I mean, what kind of day did the zebra have right up until the moment that it was killed by the lion? Probably quite a good day. Which is why nature documentaries are not torture porn. They are not. and and to like David Atenburgh documentaries is not to be a voyer of some kind of endless hellscape of misery and unremitting anguish. That that is not how nature is. And if if Alex has spent any time in nature, I'm sure he does. I'm sure he goes for walks in nature, but he doesn't go for walks in nature because he's a sociopath and he just loves seeing the misery, the anguish, and the unrelitting pain and torment all around him. Oh, good. I'm going for I'm going for a walk through a forest. I might get to see there's this murderous, outrageous, selfish war of all on all good. No, you go for a walk through a forest to see life, right?
Life in all its fullness, life in all its abundance. It's a wonderful thing to be in nature, don't you think? It's a wonderful thing to see the eagle soaring. It's a wonderful thing to see the zebra in its natural habitat. It's a fearful thing to see it being prayed upon by a lion. That's true. But there's also something awesome and majestic even about that circle of life, right? I just don't think Alex's lenses are correct.

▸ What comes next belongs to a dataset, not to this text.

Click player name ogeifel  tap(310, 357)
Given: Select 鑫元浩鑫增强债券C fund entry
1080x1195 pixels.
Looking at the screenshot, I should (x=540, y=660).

And he seems to want us to use these lenses to look out at the world and to imagine that the world is just this unremitting, anguishladen, torture saturated hellscape. And it's it's just it's just not. There is so much life out there. so much life and people enjoy nature and they enjoy nature documentaries not because they are voyers, not because they are misery tourists, right? Not not because this stuff is torture porn, but because it is good and fearful and painful and dangerous and worth it.
Life is worth it. That's what I'd want to say to Alex. Life is life in all its misery and pain and glory and strength and youthfulness and vigor and vitality.

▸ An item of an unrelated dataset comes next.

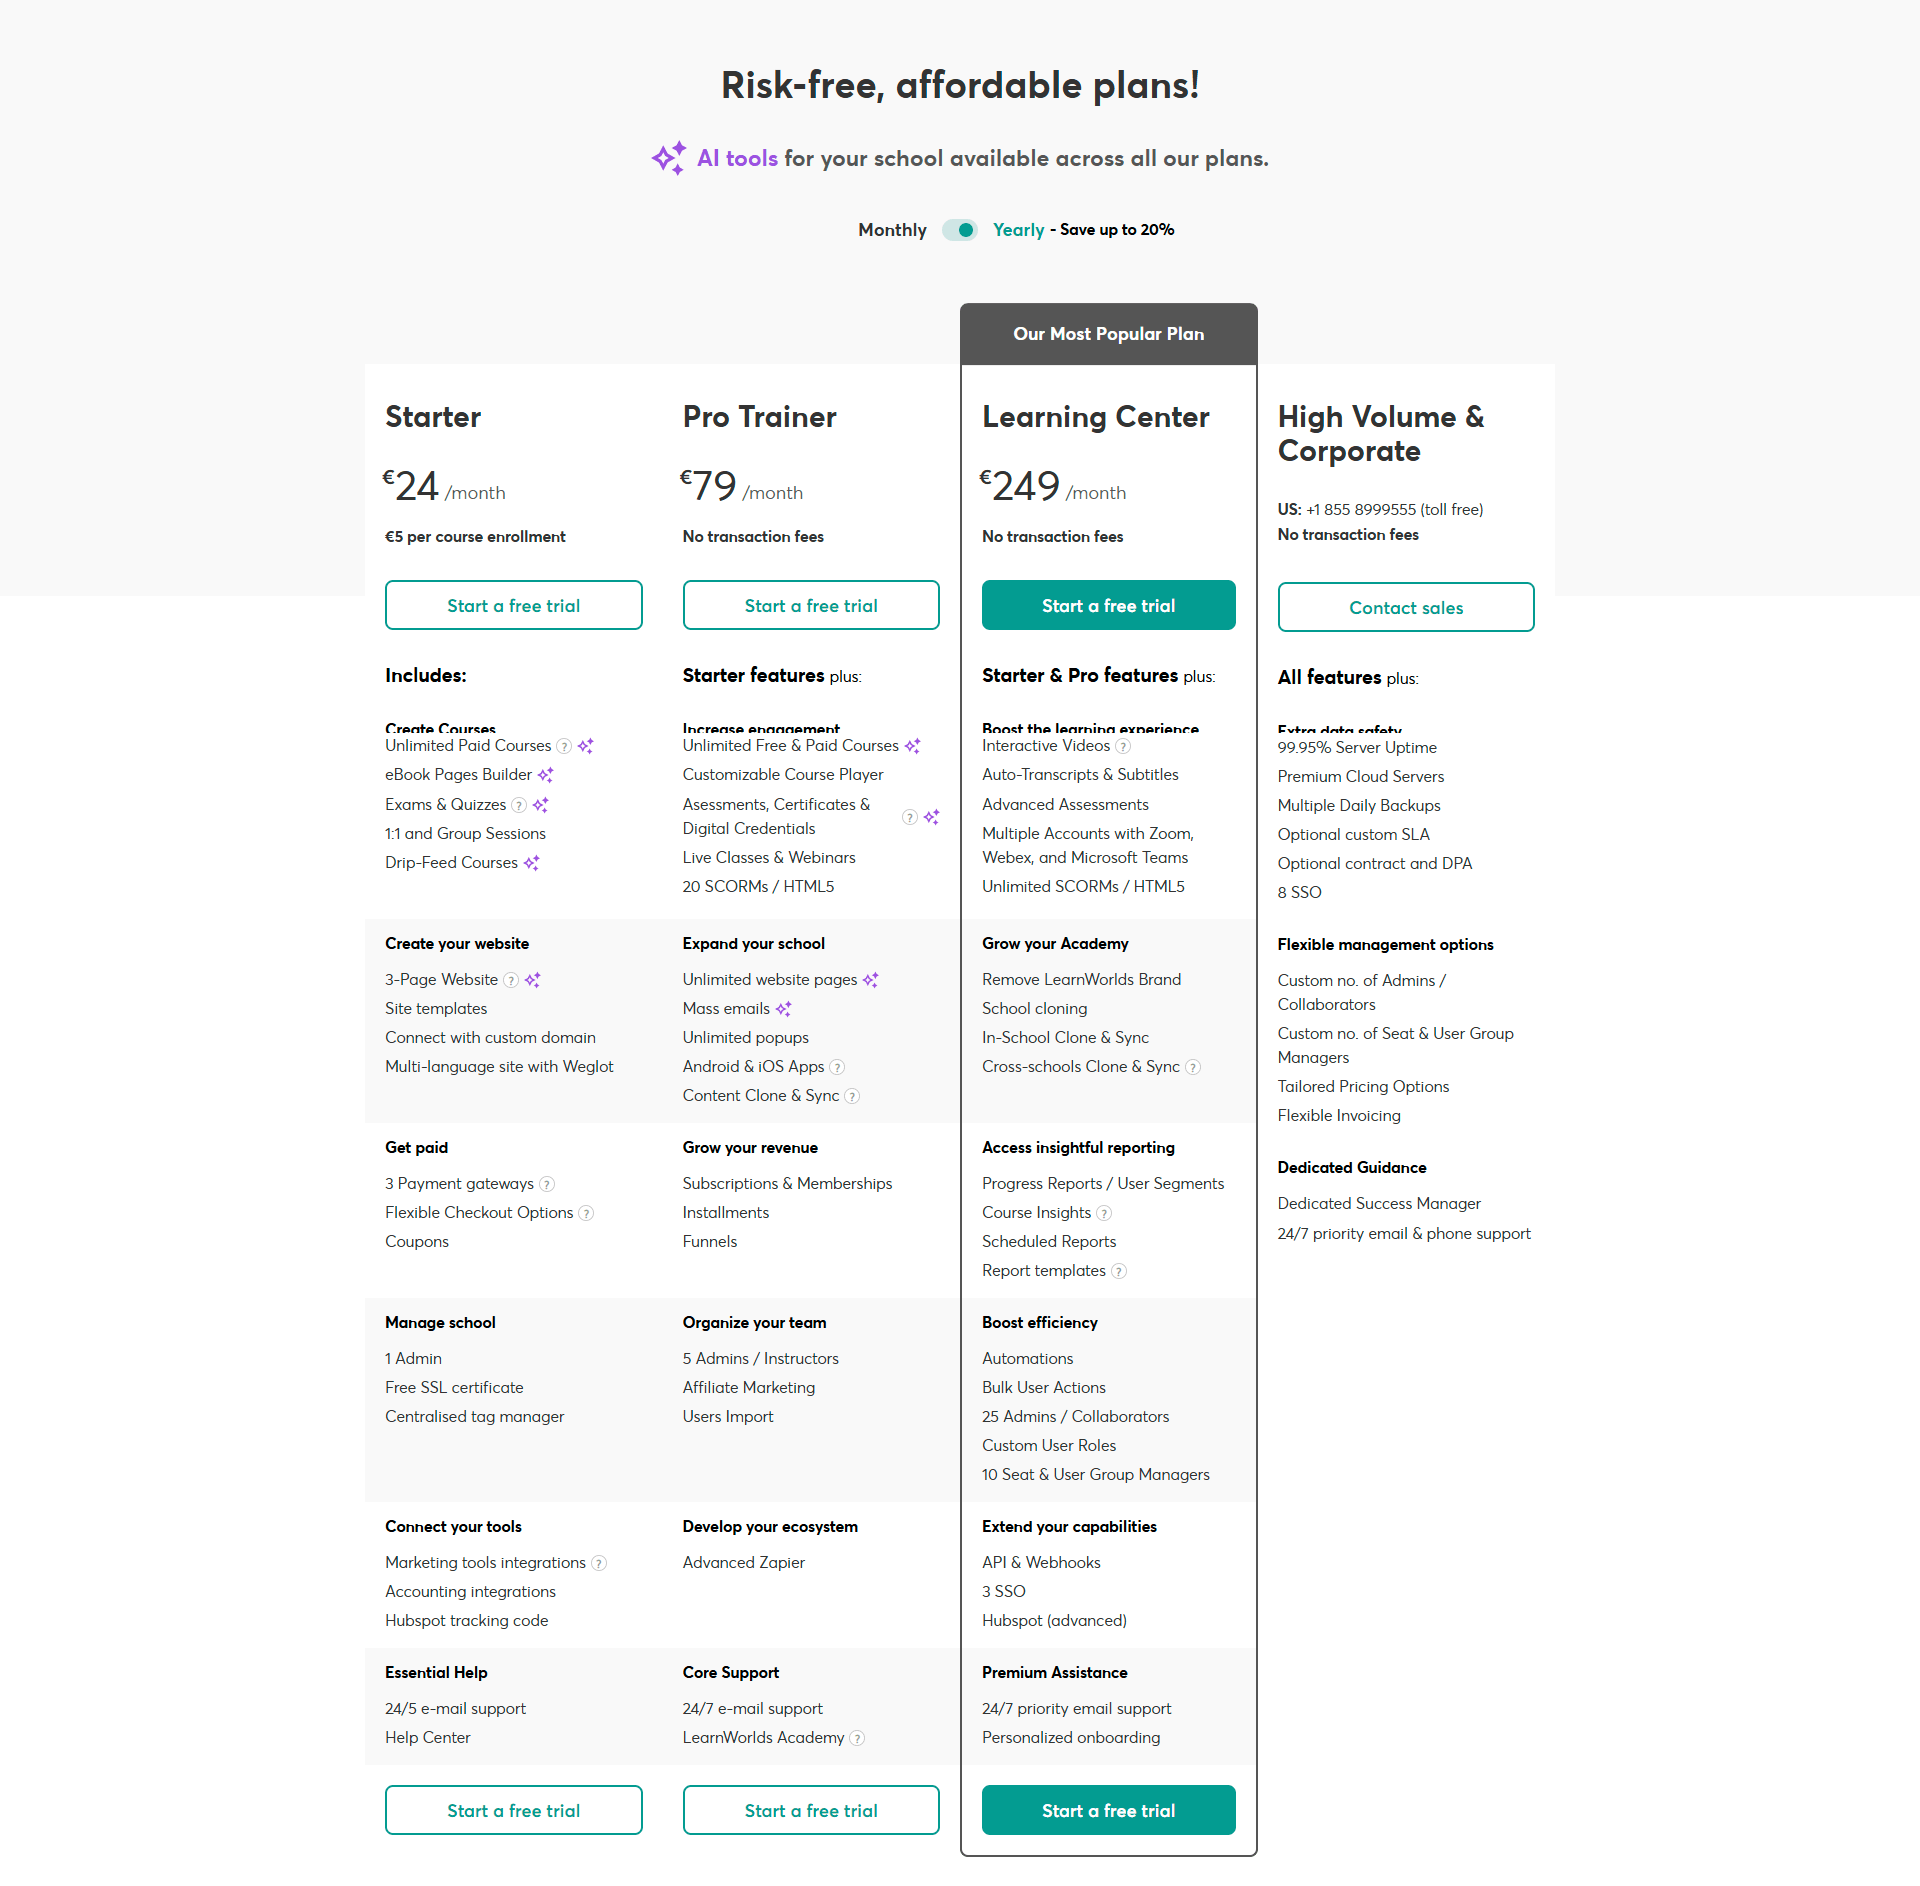Open tooltip for Content Clone & Sync
1920x1886 pixels.
852,1096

Life in the round is worth it. Wouldn't you say? Wouldn't you say that? Surely you'd say that. And Alex himself tends to have this kind of viv that that enjoys getting out there in the world and experiencing life in in in all its adventurousness and enjoying life in the round and enjoying nature. Um the the lenses through which Alex is looking they I don't think they are the lenses that even he wears most of the time. I think they're certainly not the lenses that any of us should wear.
>> It it it might well be. But what I would recommend is there's a there's a chap called um I think his name is Brian Tomasik and he has a website called something like wildan animals suffering.org or something and he recounts he talks about this stuff. He talks about what life is actually like for a wild animal. What kind of experiences they can expect to go through what kind of suffering they can expect to go through and I think that you're mistaken. But even if you weren't, even if you weren't, even if there was lots of pleasure in the life of an animal and then a bunch of intolerable suffering as well, you would still be left to explain why that suffering exists. It's not as simple as just compensating an animal by saying you're going to have a good life and you're going to suffer seemingly completely unnecessarily in ways that you will certainly never understand as as an animal. Definitely not. And yet this seemingly could have been avoided. But I'm also going to give you some pleasure. And so I guess it's kind of fine. It in other words, it doesn't actually do away with the problem of evil. Even if the pleasure kind of balances it out or even exceeds it, you'll still be left with the unexpectedness of suffering, at least that kind of suffering. And I think that if you look into the to the experiences that these wild animals go through, it's not as as as you know, high-flying as as you say it is. So Alex is right that you still need to explain why there is suffering in this world on the Christian account of things. That's true. And we're going to try and have a look at that through some biblical lenses. Um, but why does he then say that that there could be no compensation for the animal, the zebra, right up until the time that the lion tears its throat down, the the zebra has probably had a good life, hasn't he? Um, and and if you say no at that point, you're saying that life is not worth living. It's it's a profoundly anti-natalist position. It's it's kind of it's nonsuicidal because it is saying that life is not worth it because there's death, right? I mean, bring the conversation out of the animal realm into the human realm where we suffer more because we are more conscious. I think Alex would kind of agree with that. And and our reflection upon our own suffering multiplies the anguish that we feel in this world. And yet life is still worth it, isn't it?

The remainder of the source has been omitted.